After last week’s posts, I got several follow-up questions by phone and email on how to use moisture meters. Dr. Bremer is our microclimate guru, so I asked him to provide some pointers. – Megan Kennelly
How much water is too much or too little for your greens?
By Dale Bremer
As Dr. Jack Fry discussed in his recent article on this blog Good Water Management Will Help Get Greens Through Summer Stress, too much or too little water can be detrimental. I thought I would follow up with a few practical tips on how to determine the correct amount of water for your green using a soil moisture sensor that determines volumetric water content. The most common soil moisture sensor is probably a TDR (time domain reflectometry) such as the one shown in Figure 1. Keep in mind that different depths (lengths) of probes are available, and that you are primarily interested in measuring soil moisture in the root zone; any moisture that is below the root zone is unavailable to the plant. The depth of the root zone may vary during the summer (shallower in midsummer, deeper in spring and fall), but a good compromise would probably be the 3 inch probes.
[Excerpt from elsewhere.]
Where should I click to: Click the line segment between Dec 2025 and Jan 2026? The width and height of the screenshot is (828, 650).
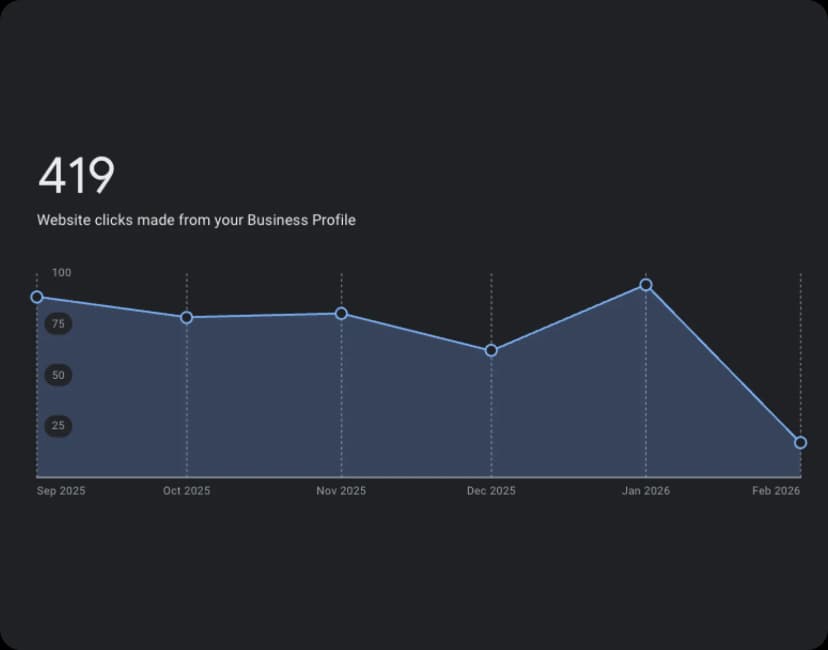[568, 318]
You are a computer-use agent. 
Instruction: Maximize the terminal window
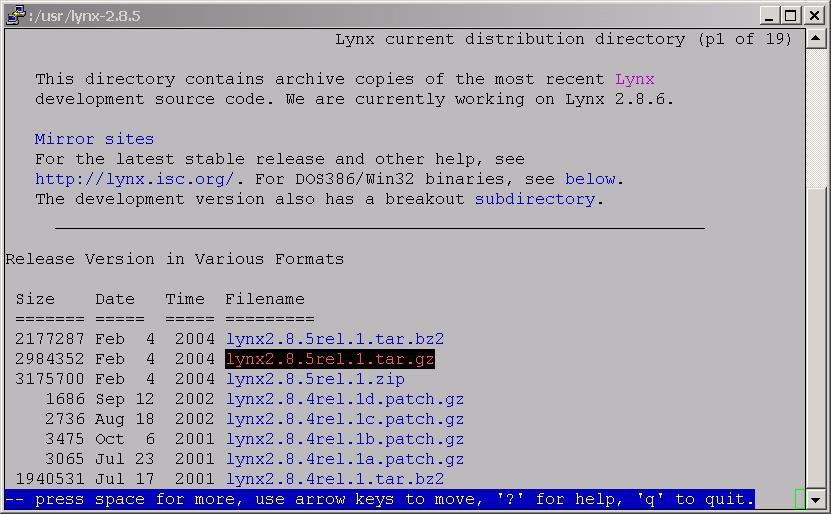coord(791,15)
Ideally we should avoid constantly saturating soils with water. Instead, allow them to dry down to a predetermined level of soil water content just before the onset of drought stress symptoms. By definition, soils are saturated when 100% of the soil pore volume is filled with water. After irrigation, the soil will eventually reach field capacity, which is the amount of water remaining in the soil after free drainage has ceased. At field capacity, soils have good aeration but also have sufficient water for plant use. General guidelines for the volumetric water content at field capacity are 15-20% in sandy soils, 35-45% for loam soils, and 45-55% for clay soils (1).
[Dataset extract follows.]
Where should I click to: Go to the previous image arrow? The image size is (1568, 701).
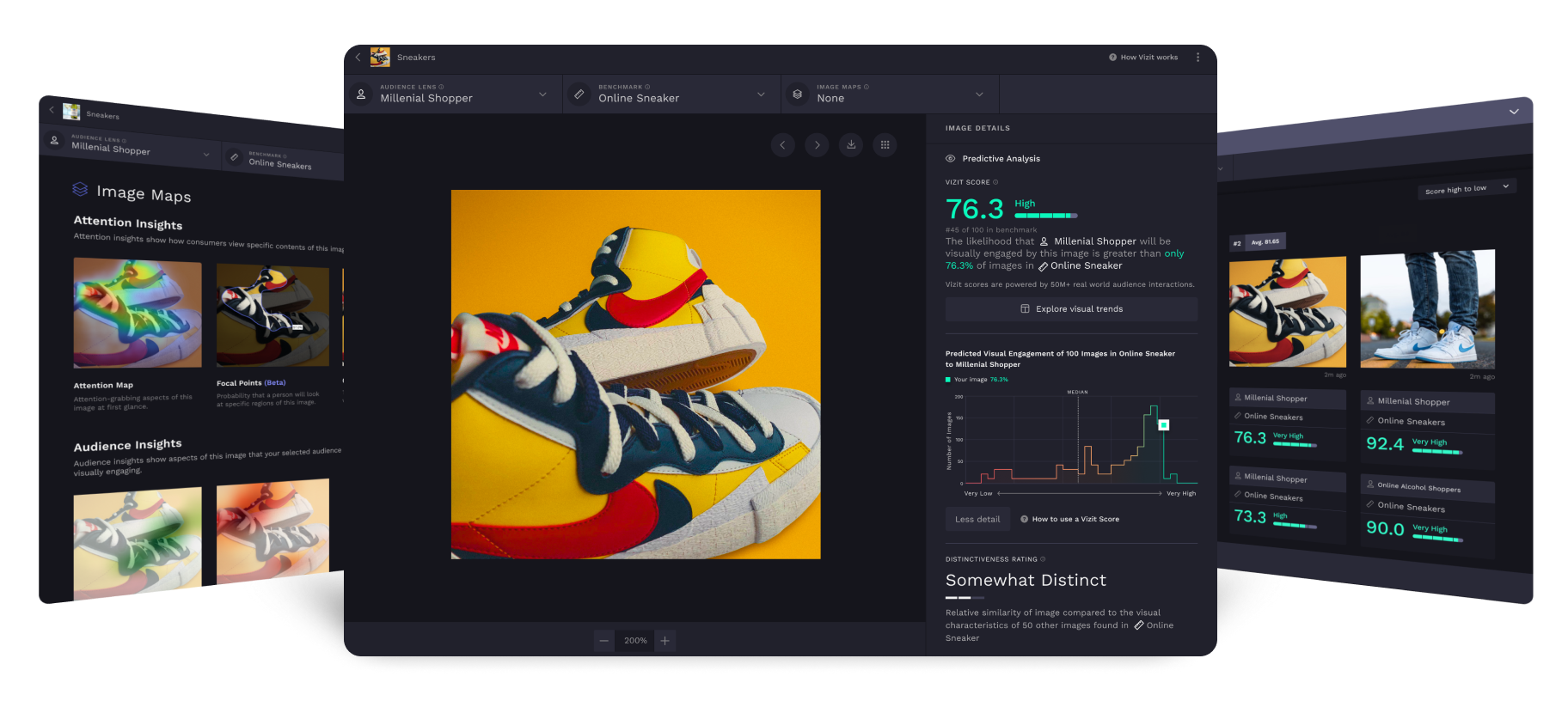click(x=782, y=145)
On the other end of the scale, permanent wilting point is the soil water content when plants wilt and don’t recover when the soil is rewetted. Obviously this should be avoided in a green! Textbook values for volumetric water content at the permanent wilting point are 5-10% for sandy soils, 10-15% for loam soils, and 15-20% in clay soils.
However, for a number of reasons soil water content values at field capacity and permanent wilting point may vary from the textbook values for your green. This could be caused by differences in sand particle size, organic matter content, age of a green, etc.
A simple way to determine how much water to apply to your greens is to calibrate your soil moisture probe to your soils with the following steps:
- Irrigate the turf thoroughly, then take readings with your soil moisture sensor one hour later. Measure in several spots around your green, perhaps even in a grid pattern as you see fit.
- Take readings twice daily and note visual stress symptoms of the turf.
- Continue taking readings until turf shows symptoms of drought stress.
- Once these levels have been determined, use them help guide future irrigation events.
- Calibrate for each soil type.
My colleagues at the University of Arkansas (Doug Karcher and Mike Richardson) (2) used this method on native soils and on 1-year old and 10-year old USGA greens and came up with the dry down curves in Figure 2.
Although soil moisture levels in the 10-year old green are higher than the 1-year old green, it is likely that drought symptoms begin at a higher soil moisture content in the 10-year old green; the same is likely for the native soil. This illustrates why it is a good idea to calibrate separately for different soils and for greens that may differ in age. It’s also important to note that drought threshold levels may change through the year, as the root system changes (as alluded to above). For example, a shallow root system in midsummer may require that irrigation be applied at a higher soil water threshold because roots are not able to “mine” water deeper in the soil as they may have earlier in the growing season.